Un jugement du 16 juin 2023, signifié le 3 août suivant, du juge de l'exécution de Tarascon :
- ordonnait la fixation d'une astreinte provisoire de 100 ' par jour de retard pendant une durée maximale de trois mois à compter de la signification du jugement afin de garantir l'exécution de l'obligation de restaurer l'assiette de la servitude à la charge des époux [R] pour l'exécution de la décision du 9 septembre 2021 du tribunal judiciaire de Tarascon,
- condamnait les époux [R] au paiement d'une indemnité de 1 000 ' pour frais irrépétibles.
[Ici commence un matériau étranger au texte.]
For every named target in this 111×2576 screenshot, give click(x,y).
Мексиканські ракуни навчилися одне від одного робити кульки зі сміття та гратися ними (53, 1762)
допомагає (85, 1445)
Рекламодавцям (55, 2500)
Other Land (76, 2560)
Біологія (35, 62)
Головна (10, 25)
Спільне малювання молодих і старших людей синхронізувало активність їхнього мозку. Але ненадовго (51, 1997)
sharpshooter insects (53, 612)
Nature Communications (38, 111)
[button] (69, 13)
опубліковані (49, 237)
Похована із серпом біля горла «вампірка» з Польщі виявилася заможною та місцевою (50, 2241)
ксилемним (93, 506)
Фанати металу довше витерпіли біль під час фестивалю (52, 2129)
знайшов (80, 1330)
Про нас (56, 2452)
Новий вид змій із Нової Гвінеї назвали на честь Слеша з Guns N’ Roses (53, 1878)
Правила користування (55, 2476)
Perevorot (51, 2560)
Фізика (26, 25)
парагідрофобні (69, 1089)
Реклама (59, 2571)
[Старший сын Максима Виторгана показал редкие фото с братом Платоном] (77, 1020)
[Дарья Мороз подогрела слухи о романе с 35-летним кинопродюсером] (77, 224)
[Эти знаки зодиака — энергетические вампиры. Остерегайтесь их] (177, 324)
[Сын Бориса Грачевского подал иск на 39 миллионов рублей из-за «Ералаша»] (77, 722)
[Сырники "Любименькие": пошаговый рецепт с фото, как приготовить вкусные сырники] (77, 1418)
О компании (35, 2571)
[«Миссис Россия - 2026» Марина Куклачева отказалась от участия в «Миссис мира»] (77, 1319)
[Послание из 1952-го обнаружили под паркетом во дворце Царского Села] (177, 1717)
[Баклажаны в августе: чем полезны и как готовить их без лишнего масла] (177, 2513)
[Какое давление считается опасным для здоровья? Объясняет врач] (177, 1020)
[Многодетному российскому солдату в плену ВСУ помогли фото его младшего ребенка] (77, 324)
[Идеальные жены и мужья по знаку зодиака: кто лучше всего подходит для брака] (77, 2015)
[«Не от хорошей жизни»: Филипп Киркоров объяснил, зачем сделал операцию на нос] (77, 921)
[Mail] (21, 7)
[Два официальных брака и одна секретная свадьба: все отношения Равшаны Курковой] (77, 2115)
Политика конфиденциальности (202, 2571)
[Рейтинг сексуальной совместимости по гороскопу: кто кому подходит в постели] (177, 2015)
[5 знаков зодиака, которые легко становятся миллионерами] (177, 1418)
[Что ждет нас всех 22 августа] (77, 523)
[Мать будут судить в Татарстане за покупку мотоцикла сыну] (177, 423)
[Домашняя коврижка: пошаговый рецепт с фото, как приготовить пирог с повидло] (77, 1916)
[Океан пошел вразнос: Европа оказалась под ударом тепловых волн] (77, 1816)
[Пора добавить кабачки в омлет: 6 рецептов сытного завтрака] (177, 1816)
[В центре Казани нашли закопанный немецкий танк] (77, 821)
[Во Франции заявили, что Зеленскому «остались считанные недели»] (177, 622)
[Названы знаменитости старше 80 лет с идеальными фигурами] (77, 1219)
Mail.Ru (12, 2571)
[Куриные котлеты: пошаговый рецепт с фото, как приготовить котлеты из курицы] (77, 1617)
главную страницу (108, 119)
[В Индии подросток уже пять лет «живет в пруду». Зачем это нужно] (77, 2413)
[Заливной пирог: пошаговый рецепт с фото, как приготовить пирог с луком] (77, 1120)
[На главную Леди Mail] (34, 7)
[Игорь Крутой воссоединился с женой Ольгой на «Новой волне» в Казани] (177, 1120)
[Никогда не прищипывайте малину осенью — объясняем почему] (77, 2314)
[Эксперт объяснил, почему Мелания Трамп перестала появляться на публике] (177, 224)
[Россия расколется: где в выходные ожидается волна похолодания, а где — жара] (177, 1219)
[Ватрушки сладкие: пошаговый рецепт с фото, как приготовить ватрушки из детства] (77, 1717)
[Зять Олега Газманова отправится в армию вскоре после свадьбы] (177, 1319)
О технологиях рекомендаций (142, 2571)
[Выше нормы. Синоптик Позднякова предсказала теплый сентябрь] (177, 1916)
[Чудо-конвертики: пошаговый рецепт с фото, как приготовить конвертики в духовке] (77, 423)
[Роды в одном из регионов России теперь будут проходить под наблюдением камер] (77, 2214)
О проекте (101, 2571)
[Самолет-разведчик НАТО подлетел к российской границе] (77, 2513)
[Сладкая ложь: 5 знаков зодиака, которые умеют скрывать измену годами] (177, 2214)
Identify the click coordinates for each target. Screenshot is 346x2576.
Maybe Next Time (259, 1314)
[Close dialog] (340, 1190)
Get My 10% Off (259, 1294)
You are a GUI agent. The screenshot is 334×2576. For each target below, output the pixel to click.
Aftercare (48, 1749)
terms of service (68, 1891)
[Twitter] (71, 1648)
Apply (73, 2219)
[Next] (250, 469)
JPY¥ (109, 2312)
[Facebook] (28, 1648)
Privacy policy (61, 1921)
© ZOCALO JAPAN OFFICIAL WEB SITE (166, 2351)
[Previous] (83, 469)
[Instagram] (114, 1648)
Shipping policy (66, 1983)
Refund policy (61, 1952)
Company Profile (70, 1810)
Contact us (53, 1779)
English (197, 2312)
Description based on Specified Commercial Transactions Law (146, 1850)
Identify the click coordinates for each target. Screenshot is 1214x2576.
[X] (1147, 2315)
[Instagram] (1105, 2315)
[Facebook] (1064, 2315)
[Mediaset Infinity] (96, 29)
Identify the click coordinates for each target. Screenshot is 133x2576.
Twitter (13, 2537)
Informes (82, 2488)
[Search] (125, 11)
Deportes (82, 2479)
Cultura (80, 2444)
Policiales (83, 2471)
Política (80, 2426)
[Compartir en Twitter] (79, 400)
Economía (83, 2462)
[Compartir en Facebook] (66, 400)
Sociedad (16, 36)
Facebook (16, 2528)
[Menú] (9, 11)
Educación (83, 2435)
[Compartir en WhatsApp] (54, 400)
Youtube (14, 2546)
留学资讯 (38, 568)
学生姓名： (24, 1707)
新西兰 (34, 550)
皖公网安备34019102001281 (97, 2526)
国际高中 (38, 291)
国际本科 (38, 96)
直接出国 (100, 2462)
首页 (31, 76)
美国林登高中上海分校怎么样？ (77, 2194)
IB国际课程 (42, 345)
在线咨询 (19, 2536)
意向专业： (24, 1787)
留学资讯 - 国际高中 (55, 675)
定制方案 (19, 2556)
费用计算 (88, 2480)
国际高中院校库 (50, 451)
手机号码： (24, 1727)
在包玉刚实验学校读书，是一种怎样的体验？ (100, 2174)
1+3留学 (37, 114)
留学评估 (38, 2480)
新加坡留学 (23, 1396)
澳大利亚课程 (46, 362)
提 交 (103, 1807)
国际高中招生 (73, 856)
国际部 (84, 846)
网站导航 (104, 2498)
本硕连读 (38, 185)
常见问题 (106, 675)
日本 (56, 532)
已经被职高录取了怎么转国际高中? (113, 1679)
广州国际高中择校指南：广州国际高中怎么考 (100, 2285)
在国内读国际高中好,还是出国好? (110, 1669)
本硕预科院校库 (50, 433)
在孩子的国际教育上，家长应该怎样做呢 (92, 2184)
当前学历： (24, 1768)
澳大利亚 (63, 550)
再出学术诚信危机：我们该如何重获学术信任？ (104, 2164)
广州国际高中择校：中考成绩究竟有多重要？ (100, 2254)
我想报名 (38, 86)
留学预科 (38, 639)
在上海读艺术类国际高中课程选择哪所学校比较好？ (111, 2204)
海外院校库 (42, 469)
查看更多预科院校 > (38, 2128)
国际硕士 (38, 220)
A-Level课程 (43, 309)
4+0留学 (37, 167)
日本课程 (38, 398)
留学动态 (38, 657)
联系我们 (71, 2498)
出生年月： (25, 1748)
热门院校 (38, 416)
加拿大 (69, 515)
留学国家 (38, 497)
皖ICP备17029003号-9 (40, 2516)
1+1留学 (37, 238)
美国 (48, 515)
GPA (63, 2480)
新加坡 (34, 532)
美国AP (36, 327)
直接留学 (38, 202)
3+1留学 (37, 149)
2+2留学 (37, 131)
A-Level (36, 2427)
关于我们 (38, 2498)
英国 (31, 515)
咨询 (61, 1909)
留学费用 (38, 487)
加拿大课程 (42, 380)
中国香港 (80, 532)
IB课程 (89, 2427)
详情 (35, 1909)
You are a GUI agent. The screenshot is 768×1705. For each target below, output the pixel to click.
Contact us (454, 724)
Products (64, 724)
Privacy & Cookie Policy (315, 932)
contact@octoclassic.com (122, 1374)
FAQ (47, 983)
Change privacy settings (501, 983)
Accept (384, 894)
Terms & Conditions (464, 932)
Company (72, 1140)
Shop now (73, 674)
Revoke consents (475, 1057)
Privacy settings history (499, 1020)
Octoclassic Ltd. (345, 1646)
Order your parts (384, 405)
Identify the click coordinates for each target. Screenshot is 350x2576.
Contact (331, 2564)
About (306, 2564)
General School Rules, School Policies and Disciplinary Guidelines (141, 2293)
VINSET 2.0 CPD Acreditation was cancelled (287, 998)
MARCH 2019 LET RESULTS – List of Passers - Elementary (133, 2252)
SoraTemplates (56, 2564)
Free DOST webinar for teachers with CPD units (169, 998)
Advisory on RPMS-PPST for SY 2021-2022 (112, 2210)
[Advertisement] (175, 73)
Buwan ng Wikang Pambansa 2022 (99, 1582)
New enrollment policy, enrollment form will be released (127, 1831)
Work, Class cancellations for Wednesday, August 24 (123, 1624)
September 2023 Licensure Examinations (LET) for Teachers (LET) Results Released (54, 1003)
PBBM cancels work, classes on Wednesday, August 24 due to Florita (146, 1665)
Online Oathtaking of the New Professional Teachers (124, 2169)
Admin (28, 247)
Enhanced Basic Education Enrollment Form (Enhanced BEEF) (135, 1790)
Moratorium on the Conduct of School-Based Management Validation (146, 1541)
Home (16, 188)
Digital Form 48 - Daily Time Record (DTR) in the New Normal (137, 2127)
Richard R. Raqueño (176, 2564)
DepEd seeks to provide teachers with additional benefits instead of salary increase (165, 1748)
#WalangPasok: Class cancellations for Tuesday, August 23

Le 7 décembre 2023, monsieur [E] et madame [K] faisaient assigner les époux [R] devant le juge de l'exécution de Tarascon aux fins de liquidation de l'astreinte précitée et de fixation d'une astreinte définitive.
Un jugement du 30 août 2024 du juge précité :
- déboutait monsieur [E] et madame [K] de leur demande de liquidation de l'astreinte,
- condamnait monsieur [E] et madame [K] au paiement d'une indemnité de 700 ' au titre de l'article 700 du code de procédure civile et aux dépens.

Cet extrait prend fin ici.